### Brano di partenza
+++++

Le email mostrano Ellison in comunicazione con Ron Prosor, all’epoca ambasciatore israeliano presso le Nazioni Unite, mentre discutevano della candidatura presidenziale di Rubio nel 2016. In un messaggio del 26 aprile 2015, Prosor ha chiesto a Ellison una copia di un discorso di Rubio, che aveva criticato l’amministrazione Obama per la sua presunta “ostilità verso Israele”. Dopo un incontro a cena, Ellison ha organizzato un incontro tra Rubio e Tony Blair, ex primo ministro britannico e partner di lunga data di Ellison, confermando in un’email del 30 aprile che “Marco sarà un grande amico per Israele”.
Ellison, che ha donato o impegnato oltre 350 milioni di dollari al Tony Blair Institute, ha sostenuto Rubio con 5 milioni di dollari versati al super Pac Conservative Solutions durante le primarie del 2015-2016. Oggi Rubio è Segretario di Stato mentre Tony Blair ha un ruolo centrale nel “piano di pace” presentato dall’amministrazione Trump e appoggiato da Netanyahu.
Gli influencer pagati
Un’altra azione messa in campo da Israele e dalla lobby negli Usa riguarda gli influencer a libro paga. Responsible Statecraft ha pubblicato un articolo su come Israele stia pagando un gruppo di 14-18 influencer sui social media, con compensi di circa 7.000 dollari a post, per migliorare l’immagine del paese nell’opinione pubblica americana. La campagna, chiamata “Esther Project”, è gestita da Bridges Partners, che lavora per il Ministero degli Affari Esteri israeliano.
Durante un recente meeting, è stato lo stesso Benjamin Netanyahu a sottolineare l’importanza degli influencer pro-Israele per contrastare le “narrazioni negative”. Bridges Partners, che lavora per il Ministero degli Affari Esteri israeliano, ha fatturato 900.000 dollari a Havas Media Group Germany per una “Campagna Influencer” che coinvolge 14-18 influencer, da giugno a novembre. Tuttavia, non è chiaro chi siano gli influencer coinvolti, che avrebbero dovuto iniziare a pubblicare a favore di Israele a luglio, ma non si sono registrati come agenti stranieri, violando probabilmente il Foreign Agents Registration Act (Fara).

+++++

### Compiti richiesti
• 1. Riscrivi come elenco puntato il paragrafo del brano che comincia con «Un’altra azione messa in campo», mantenendone i fatti principali.
• 2. Prosegui il brano sugli influencer pagati da Israele, partendo da dopo la sua ultima frase.

### Elenco dei dati
+++++

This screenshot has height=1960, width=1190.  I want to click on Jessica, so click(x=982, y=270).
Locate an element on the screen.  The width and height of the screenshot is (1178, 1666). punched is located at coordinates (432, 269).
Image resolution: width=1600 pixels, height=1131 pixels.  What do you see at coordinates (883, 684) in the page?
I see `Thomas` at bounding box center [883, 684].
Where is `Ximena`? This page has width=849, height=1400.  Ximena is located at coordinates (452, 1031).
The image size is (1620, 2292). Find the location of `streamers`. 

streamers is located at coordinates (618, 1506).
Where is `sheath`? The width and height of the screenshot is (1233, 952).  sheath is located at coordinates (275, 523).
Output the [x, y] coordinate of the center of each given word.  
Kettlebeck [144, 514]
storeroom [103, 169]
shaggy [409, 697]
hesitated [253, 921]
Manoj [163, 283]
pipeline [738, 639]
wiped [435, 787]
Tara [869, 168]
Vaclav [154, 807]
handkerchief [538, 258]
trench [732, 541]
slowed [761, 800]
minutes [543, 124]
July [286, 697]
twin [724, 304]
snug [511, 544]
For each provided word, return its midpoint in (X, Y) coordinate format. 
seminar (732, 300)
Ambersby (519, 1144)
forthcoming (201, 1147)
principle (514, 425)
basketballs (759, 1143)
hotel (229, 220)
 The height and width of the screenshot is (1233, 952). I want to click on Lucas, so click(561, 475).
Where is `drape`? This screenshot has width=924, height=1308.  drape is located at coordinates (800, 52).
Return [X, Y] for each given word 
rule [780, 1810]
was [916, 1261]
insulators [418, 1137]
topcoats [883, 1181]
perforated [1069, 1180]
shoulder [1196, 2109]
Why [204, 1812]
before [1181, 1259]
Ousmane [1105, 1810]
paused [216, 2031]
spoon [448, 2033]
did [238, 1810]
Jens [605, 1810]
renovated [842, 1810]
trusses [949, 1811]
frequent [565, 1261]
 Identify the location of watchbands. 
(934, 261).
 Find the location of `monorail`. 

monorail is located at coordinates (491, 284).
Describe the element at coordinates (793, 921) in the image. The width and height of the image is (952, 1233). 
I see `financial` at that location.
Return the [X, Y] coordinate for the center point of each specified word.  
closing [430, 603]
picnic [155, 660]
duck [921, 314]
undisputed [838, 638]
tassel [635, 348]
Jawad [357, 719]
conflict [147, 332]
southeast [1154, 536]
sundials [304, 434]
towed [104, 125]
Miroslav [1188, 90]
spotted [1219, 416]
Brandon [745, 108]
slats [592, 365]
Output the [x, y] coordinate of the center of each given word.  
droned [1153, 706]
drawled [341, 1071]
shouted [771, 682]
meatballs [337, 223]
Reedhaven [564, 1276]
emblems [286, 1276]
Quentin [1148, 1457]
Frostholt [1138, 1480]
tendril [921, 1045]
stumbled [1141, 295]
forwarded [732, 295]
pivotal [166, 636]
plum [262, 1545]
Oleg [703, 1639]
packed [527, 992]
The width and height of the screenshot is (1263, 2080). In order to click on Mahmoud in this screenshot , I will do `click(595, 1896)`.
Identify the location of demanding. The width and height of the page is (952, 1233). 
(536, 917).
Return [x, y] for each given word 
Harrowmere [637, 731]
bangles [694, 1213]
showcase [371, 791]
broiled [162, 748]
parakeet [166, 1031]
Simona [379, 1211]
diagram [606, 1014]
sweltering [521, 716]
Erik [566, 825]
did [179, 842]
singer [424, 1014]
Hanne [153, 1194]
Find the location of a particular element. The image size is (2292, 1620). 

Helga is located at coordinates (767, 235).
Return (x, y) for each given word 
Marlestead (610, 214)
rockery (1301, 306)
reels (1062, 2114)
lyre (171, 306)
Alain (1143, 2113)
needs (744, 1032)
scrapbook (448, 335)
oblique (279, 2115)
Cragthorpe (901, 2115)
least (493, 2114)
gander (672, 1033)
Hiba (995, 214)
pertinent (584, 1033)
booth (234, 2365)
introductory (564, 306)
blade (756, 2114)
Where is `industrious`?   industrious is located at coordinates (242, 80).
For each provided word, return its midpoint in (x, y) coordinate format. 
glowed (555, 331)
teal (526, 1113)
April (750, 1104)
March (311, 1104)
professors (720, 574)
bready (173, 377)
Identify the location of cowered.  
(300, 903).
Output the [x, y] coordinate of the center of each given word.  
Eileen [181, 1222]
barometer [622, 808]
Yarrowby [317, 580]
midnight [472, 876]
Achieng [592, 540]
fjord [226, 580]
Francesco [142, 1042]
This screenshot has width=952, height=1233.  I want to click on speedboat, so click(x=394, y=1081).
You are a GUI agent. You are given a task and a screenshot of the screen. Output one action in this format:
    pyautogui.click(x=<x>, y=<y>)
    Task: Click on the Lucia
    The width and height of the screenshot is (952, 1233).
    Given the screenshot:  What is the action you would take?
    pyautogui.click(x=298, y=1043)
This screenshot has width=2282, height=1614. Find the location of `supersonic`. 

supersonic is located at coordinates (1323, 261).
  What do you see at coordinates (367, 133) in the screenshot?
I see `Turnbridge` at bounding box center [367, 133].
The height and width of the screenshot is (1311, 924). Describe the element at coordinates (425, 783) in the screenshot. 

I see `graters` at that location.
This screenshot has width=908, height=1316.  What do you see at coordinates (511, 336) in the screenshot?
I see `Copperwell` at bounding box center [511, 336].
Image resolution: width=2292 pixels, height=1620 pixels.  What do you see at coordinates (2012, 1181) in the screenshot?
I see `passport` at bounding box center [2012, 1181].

+++++

### Risposte ai compiti
• 1.
- Israele e la lobby negli Usa ricorrono a influencer a libro paga.
- Secondo un articolo di Responsible Statecraft, Israele paga un gruppo di 14-18 influencer sui social media, con circa 7.000 dollari a post.
- Lo scopo è migliorare l’immagine del paese nell’opinione pubblica americana.
- La campagna si chiama “Esther Project”.
- La gestisce Bridges Partners, che lavora per il Ministero degli Affari Esteri israeliano.

• 2.
Brad Parscale, da Trump ad agente per Israele
Altro pezzo di questa larga ed estesa “offensiva” di Israele volta a influenzare l’opinione pubblica Usa riguarda Brad Parscale, ex direttore dei media digitali per la campagna presidenziale di Donald Trump nel 2016 e responsabile della campagna per la rielezione di Trump nel 2020, il quale si è recentemente registrato come agente straniero per Israele, firmando un contratto da 6 milioni di dollari per sviluppare “campagne digitali contro l’antisemitismo”. Secondo il Foreign Agents Registration Act, Parscale ha iniziato a lavorare per il governo israeliano il 18 settembre tramite la sua nuova società, Clocktower X LLC, collaborando principalmente con il Ministro degli Affari Esteri di Israele e il suo capo di gabinetto, Eran Shayovich.
Il contratto, riportato per la prima volta dal Quincy Institute for Responsible Statecraft, prevede che Clocktower produca contenuti mirati principalmente alla Generazione Z, con almeno l’80% delle campagne destinate a piattaforme come TikTok, Instagram, YouTube e podcast, con l’obiettivo di raggiungere 50 milioni di impressioni mensili. La società utilizzerà anche strategie di ottimizzazione per motori di ricerca tramite il software MarketBrew AI per migliorare la visibilità dei messaggi pro-Israele e creerà siti web per influenzare i modelli di intelligenza artificiale come ChatGPT.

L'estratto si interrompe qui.